BEGIN MATERIAL FOR THIS TASK
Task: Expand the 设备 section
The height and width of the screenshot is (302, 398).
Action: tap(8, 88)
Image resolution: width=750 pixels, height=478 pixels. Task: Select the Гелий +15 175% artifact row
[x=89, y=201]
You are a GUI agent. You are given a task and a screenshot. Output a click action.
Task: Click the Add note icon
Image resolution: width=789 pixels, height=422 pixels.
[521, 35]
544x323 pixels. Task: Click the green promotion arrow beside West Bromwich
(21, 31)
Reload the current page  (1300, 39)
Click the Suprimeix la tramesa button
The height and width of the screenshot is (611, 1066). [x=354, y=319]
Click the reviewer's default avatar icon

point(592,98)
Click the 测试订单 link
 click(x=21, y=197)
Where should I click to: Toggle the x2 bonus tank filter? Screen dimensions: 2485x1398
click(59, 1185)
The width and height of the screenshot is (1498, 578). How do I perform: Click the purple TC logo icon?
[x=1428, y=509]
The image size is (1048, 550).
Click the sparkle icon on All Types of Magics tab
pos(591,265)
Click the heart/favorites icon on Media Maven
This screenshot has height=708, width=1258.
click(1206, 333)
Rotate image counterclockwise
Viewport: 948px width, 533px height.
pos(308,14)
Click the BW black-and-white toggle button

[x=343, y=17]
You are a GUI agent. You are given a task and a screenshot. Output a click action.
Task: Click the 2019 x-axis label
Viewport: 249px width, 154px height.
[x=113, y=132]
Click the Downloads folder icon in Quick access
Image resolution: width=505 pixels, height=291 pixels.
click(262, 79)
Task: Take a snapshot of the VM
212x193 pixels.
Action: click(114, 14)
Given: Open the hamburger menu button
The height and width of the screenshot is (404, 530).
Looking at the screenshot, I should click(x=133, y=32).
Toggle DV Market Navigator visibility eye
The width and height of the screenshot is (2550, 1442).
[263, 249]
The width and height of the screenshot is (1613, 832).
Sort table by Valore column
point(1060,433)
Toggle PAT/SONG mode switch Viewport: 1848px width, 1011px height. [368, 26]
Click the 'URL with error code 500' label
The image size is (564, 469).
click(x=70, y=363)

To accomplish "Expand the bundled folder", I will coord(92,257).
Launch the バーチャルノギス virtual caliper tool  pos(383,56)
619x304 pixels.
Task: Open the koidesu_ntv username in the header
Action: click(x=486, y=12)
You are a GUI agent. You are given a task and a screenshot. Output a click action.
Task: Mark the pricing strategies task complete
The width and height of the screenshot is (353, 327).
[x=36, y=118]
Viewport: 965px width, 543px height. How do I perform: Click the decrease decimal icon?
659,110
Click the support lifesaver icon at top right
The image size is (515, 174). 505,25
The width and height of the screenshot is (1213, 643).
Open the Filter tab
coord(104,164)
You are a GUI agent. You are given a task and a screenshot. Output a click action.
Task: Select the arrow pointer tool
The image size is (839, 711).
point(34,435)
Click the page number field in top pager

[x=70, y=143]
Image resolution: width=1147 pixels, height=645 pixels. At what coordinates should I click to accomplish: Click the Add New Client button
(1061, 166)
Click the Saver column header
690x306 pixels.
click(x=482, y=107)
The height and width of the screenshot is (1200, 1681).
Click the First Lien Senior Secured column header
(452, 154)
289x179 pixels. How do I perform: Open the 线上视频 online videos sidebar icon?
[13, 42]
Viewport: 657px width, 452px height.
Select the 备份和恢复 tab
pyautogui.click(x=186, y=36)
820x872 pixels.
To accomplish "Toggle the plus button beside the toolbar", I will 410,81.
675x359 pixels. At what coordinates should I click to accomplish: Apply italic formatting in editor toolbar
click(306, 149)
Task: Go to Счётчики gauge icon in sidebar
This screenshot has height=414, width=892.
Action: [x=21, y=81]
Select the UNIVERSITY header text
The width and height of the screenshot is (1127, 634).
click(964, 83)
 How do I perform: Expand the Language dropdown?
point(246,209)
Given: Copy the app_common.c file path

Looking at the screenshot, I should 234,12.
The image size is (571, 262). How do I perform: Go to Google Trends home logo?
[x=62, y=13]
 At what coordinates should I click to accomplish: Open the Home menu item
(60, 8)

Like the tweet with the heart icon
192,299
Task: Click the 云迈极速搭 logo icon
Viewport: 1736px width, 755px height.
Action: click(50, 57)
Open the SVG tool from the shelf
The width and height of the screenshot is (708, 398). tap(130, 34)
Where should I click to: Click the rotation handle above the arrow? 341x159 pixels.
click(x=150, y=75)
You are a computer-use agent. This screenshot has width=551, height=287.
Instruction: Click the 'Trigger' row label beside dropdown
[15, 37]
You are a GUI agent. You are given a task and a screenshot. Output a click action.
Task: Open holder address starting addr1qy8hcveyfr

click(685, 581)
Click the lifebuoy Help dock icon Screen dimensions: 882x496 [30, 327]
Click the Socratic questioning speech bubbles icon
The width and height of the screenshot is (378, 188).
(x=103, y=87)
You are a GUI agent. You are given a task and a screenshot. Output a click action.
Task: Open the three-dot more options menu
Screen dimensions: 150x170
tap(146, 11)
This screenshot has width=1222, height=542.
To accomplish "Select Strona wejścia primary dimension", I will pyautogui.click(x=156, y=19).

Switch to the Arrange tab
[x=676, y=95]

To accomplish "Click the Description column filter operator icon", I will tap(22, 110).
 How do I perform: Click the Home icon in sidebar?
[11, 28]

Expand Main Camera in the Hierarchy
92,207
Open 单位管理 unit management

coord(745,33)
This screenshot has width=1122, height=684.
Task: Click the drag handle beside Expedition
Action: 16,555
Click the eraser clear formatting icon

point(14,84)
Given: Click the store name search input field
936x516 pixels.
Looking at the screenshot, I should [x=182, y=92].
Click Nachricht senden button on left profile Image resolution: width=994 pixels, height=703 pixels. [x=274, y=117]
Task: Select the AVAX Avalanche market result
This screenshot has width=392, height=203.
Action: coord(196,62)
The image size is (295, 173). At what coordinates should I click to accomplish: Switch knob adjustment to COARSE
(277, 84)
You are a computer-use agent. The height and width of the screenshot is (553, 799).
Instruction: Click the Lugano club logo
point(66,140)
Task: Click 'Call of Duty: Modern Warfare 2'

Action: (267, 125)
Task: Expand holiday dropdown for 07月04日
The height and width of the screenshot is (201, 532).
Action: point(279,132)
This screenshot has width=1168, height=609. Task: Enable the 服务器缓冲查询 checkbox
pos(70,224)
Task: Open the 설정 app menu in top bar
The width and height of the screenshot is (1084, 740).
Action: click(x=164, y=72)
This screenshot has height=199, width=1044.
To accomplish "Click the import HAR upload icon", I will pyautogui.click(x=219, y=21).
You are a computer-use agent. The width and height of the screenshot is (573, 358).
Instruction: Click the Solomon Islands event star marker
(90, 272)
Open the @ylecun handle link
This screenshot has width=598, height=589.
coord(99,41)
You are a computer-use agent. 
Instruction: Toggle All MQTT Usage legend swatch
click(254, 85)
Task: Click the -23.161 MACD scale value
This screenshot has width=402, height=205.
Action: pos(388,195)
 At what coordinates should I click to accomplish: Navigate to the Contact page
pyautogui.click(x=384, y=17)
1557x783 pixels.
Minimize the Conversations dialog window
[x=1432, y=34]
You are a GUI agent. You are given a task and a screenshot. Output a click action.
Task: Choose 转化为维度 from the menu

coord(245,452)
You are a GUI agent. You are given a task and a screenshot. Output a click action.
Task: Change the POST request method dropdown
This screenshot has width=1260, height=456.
END MATERIAL FOR THIS TASK
**THE REQUEST:**
Revise the material above so that every "GUI agent" becomes "interface agent". Leave everything else unchanged.

**THE OUTPUT:**
Task: Expand the 设备 section
The height and width of the screenshot is (302, 398).
Action: tap(8, 88)
Image resolution: width=750 pixels, height=478 pixels. Task: Select the Гелий +15 175% artifact row
[x=89, y=201]
You are a interface agent. You are given a task and a screenshot. Output a click action.
Task: Click the Add note icon
Image resolution: width=789 pixels, height=422 pixels.
[521, 35]
544x323 pixels. Task: Click the green promotion arrow beside West Bromwich
(21, 31)
Reload the current page  (1300, 39)
Click the Suprimeix la tramesa button
The height and width of the screenshot is (611, 1066). [x=354, y=319]
Click the reviewer's default avatar icon

point(592,98)
Click the 测试订单 link
 click(x=21, y=197)
Where should I click to: Toggle the x2 bonus tank filter? Screen dimensions: 2485x1398
click(59, 1185)
The width and height of the screenshot is (1498, 578). How do I perform: Click the purple TC logo icon?
[x=1428, y=509]
The image size is (1048, 550).
Click the sparkle icon on All Types of Magics tab
pos(591,265)
Click the heart/favorites icon on Media Maven
This screenshot has height=708, width=1258.
click(1206, 333)
Rotate image counterclockwise
Viewport: 948px width, 533px height.
pos(308,14)
Click the BW black-and-white toggle button

[x=343, y=17]
You are a interface agent. You are given a task and a screenshot. Output a click action.
Task: Click the 2019 x-axis label
Viewport: 249px width, 154px height.
[x=113, y=132]
Click the Downloads folder icon in Quick access
Image resolution: width=505 pixels, height=291 pixels.
click(262, 79)
Task: Take a snapshot of the VM
212x193 pixels.
Action: click(114, 14)
Given: Open the hamburger menu button
The height and width of the screenshot is (404, 530).
Looking at the screenshot, I should click(x=133, y=32).
Toggle DV Market Navigator visibility eye
The width and height of the screenshot is (2550, 1442).
[263, 249]
The width and height of the screenshot is (1613, 832).
Sort table by Valore column
point(1060,433)
Toggle PAT/SONG mode switch Viewport: 1848px width, 1011px height. [368, 26]
Click the 'URL with error code 500' label
The image size is (564, 469).
click(x=70, y=363)

To accomplish "Expand the bundled folder", I will coord(92,257).
Launch the バーチャルノギス virtual caliper tool  pos(383,56)
619x304 pixels.
Task: Open the koidesu_ntv username in the header
Action: click(x=486, y=12)
You are a interface agent. You are given a task and a screenshot. Output a click action.
Task: Mark the pricing strategies task complete
The width and height of the screenshot is (353, 327).
[x=36, y=118]
Viewport: 965px width, 543px height. How do I perform: Click the decrease decimal icon?
659,110
Click the support lifesaver icon at top right
The image size is (515, 174). 505,25
The width and height of the screenshot is (1213, 643).
Open the Filter tab
coord(104,164)
You are a interface agent. You are given a task and a screenshot. Output a click action.
Task: Select the arrow pointer tool
The image size is (839, 711).
point(34,435)
Click the page number field in top pager

[x=70, y=143]
Image resolution: width=1147 pixels, height=645 pixels. At what coordinates should I click to accomplish: Click the Add New Client button
(1061, 166)
Click the Saver column header
690x306 pixels.
click(x=482, y=107)
The height and width of the screenshot is (1200, 1681).
Click the First Lien Senior Secured column header
(452, 154)
289x179 pixels. How do I perform: Open the 线上视频 online videos sidebar icon?
[13, 42]
Viewport: 657px width, 452px height.
Select the 备份和恢复 tab
pyautogui.click(x=186, y=36)
820x872 pixels.
To accomplish "Toggle the plus button beside the toolbar", I will 410,81.
675x359 pixels. At what coordinates should I click to accomplish: Apply italic formatting in editor toolbar
click(306, 149)
Task: Go to Счётчики gauge icon in sidebar
This screenshot has height=414, width=892.
Action: [x=21, y=81]
Select the UNIVERSITY header text
The width and height of the screenshot is (1127, 634).
click(964, 83)
 How do I perform: Expand the Language dropdown?
point(246,209)
Given: Copy the app_common.c file path

Looking at the screenshot, I should 234,12.
The image size is (571, 262). How do I perform: Go to Google Trends home logo?
[x=62, y=13]
 At what coordinates should I click to accomplish: Open the Home menu item
(60, 8)

Like the tweet with the heart icon
192,299
Task: Click the 云迈极速搭 logo icon
Viewport: 1736px width, 755px height.
Action: click(50, 57)
Open the SVG tool from the shelf
The width and height of the screenshot is (708, 398). tap(130, 34)
Where should I click to: Click the rotation handle above the arrow? 341x159 pixels.
click(x=150, y=75)
You are a computer-use agent. This screenshot has width=551, height=287.
Instruction: Click the 'Trigger' row label beside dropdown
[15, 37]
You are a interface agent. You are given a task and a screenshot. Output a click action.
Task: Open holder address starting addr1qy8hcveyfr

click(685, 581)
Click the lifebuoy Help dock icon Screen dimensions: 882x496 [30, 327]
Click the Socratic questioning speech bubbles icon
The width and height of the screenshot is (378, 188).
(x=103, y=87)
You are a interface agent. You are given a task and a screenshot. Output a click action.
Task: Open the three-dot more options menu
Screen dimensions: 150x170
tap(146, 11)
This screenshot has width=1222, height=542.
To accomplish "Select Strona wejścia primary dimension", I will pyautogui.click(x=156, y=19).

Switch to the Arrange tab
[x=676, y=95]

To accomplish "Click the Description column filter operator icon", I will tap(22, 110).
 How do I perform: Click the Home icon in sidebar?
[11, 28]

Expand Main Camera in the Hierarchy
92,207
Open 单位管理 unit management

coord(745,33)
This screenshot has width=1122, height=684.
Task: Click the drag handle beside Expedition
Action: 16,555
Click the eraser clear formatting icon

point(14,84)
Given: Click the store name search input field
936x516 pixels.
Looking at the screenshot, I should [x=182, y=92].
Click Nachricht senden button on left profile Image resolution: width=994 pixels, height=703 pixels. [x=274, y=117]
Task: Select the AVAX Avalanche market result
This screenshot has width=392, height=203.
Action: coord(196,62)
The image size is (295, 173). At what coordinates should I click to accomplish: Switch knob adjustment to COARSE
(277, 84)
You are a computer-use agent. The height and width of the screenshot is (553, 799).
Instruction: Click the Lugano club logo
point(66,140)
Task: Click 'Call of Duty: Modern Warfare 2'

Action: (267, 125)
Task: Expand holiday dropdown for 07月04日
The height and width of the screenshot is (201, 532).
Action: point(279,132)
This screenshot has width=1168, height=609. Task: Enable the 服务器缓冲查询 checkbox
pos(70,224)
Task: Open the 설정 app menu in top bar
The width and height of the screenshot is (1084, 740).
Action: click(x=164, y=72)
This screenshot has height=199, width=1044.
To accomplish "Click the import HAR upload icon", I will pyautogui.click(x=219, y=21).
You are a computer-use agent. The width and height of the screenshot is (573, 358).
Instruction: Click the Solomon Islands event star marker
(90, 272)
Open the @ylecun handle link
This screenshot has width=598, height=589.
coord(99,41)
You are a computer-use agent. 
Instruction: Toggle All MQTT Usage legend swatch
click(254, 85)
Task: Click the -23.161 MACD scale value
This screenshot has width=402, height=205.
Action: pos(388,195)
 At what coordinates should I click to accomplish: Navigate to the Contact page
pyautogui.click(x=384, y=17)
1557x783 pixels.
Minimize the Conversations dialog window
[x=1432, y=34]
You are a interface agent. You are given a task and a screenshot. Output a click action.
Task: Choose 转化为维度 from the menu

coord(245,452)
You are a interface agent. You are given a task and a screenshot. Output a click action.
Task: Change the POST request method dropdown
This screenshot has width=1260, height=456.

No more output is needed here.